(Data for this exercise begins)

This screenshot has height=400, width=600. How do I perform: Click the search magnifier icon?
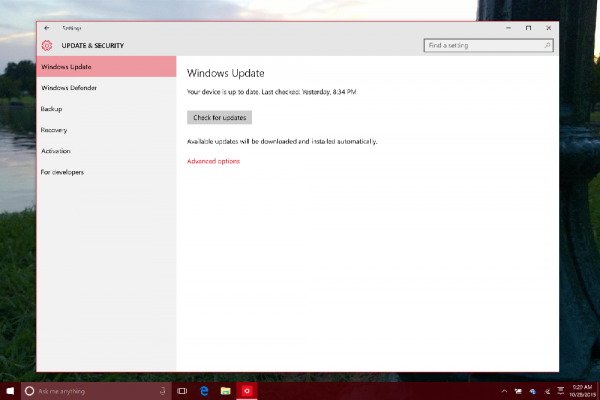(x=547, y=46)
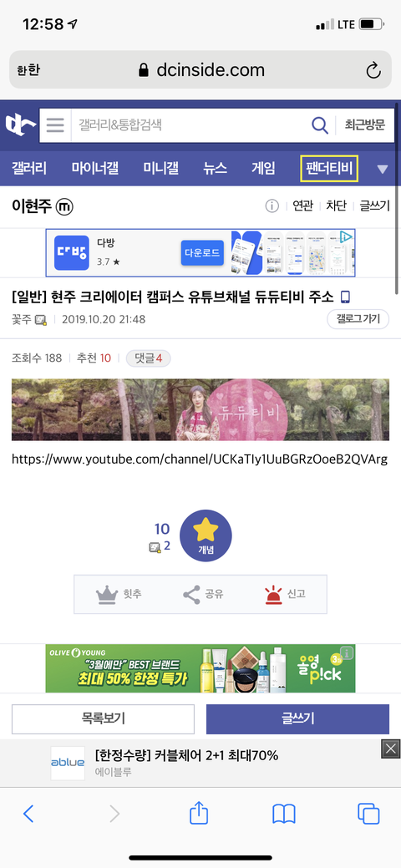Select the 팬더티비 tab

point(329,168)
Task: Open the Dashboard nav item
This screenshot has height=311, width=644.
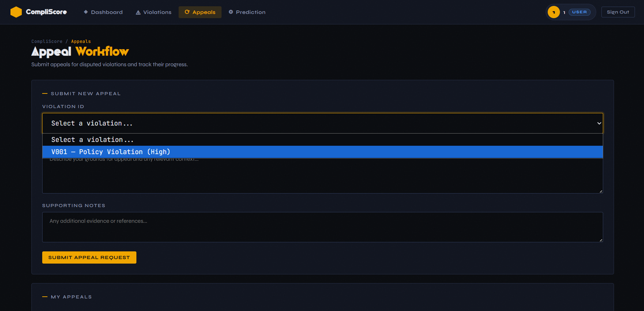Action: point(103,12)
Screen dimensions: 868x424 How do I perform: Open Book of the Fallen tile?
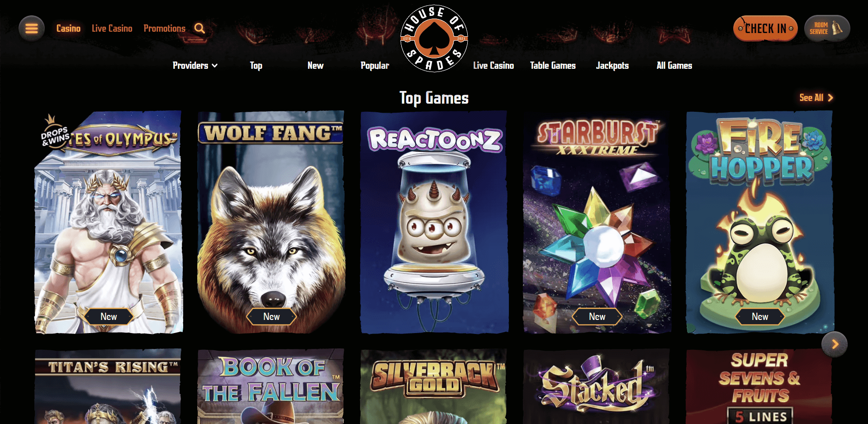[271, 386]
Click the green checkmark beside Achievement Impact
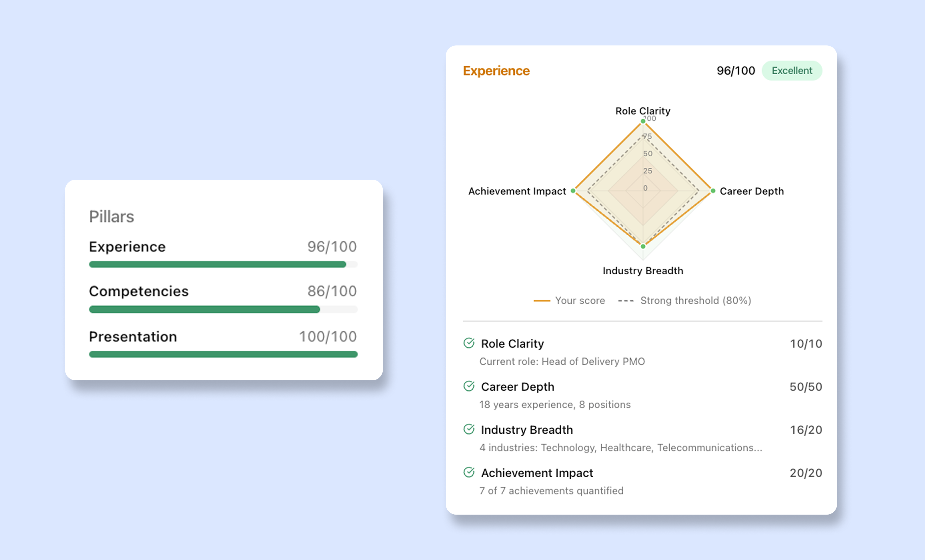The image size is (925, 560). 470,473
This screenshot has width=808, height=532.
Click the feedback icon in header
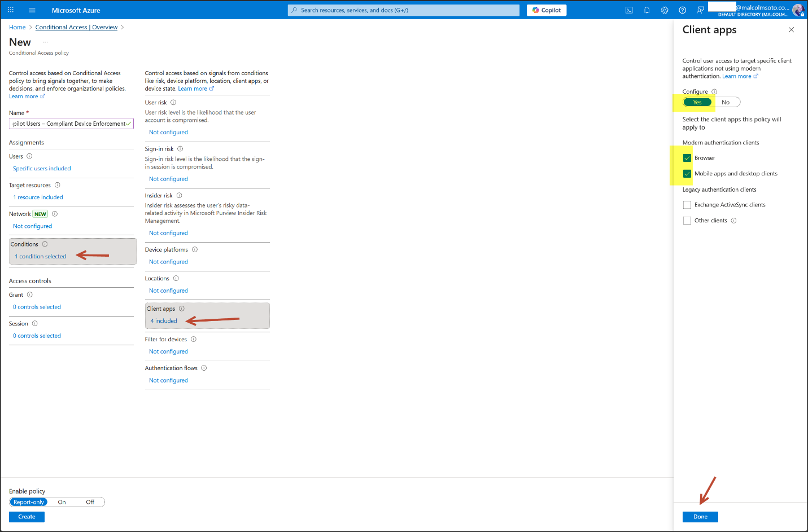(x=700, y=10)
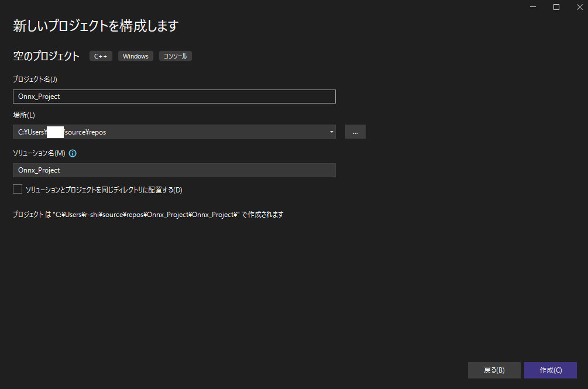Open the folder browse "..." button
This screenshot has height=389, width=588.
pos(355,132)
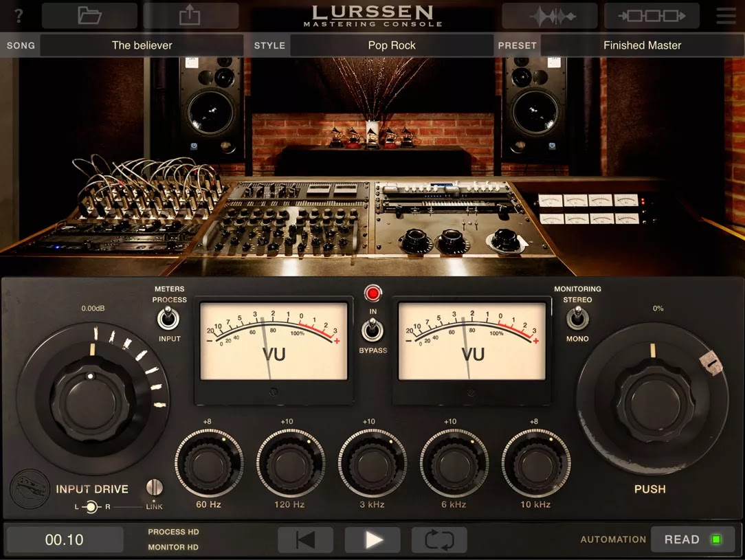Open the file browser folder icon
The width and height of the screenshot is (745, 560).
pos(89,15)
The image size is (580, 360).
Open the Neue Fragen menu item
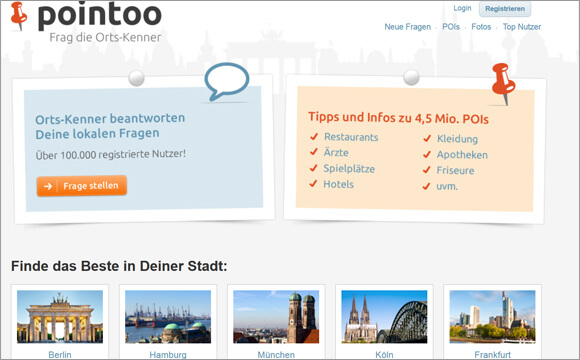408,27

(Data for this exercise ends)

Instructions to follow: Go through the material above and print all of it exactly, except the pictures.

Solution to this task:
This screenshot has height=400, width=600. How do I perform: Click the search magnifier icon?
(x=547, y=46)
Select the 팬더티비 tab

point(329,168)
Task: Open the Dashboard nav item
This screenshot has height=311, width=644.
Action: point(103,12)
Screen dimensions: 868x424 How do I perform: Open Book of the Fallen tile?
[271, 386]
Click the green checkmark beside Achievement Impact
The image size is (925, 560). 470,473
This screenshot has width=808, height=532.
Click the feedback icon in header
(x=700, y=10)
Open the folder browse "..." button
This screenshot has height=389, width=588.
pos(355,132)
Open the file browser folder icon
The width and height of the screenshot is (745, 560).
pos(89,15)
The image size is (580, 360).
Open the Neue Fragen menu item
408,27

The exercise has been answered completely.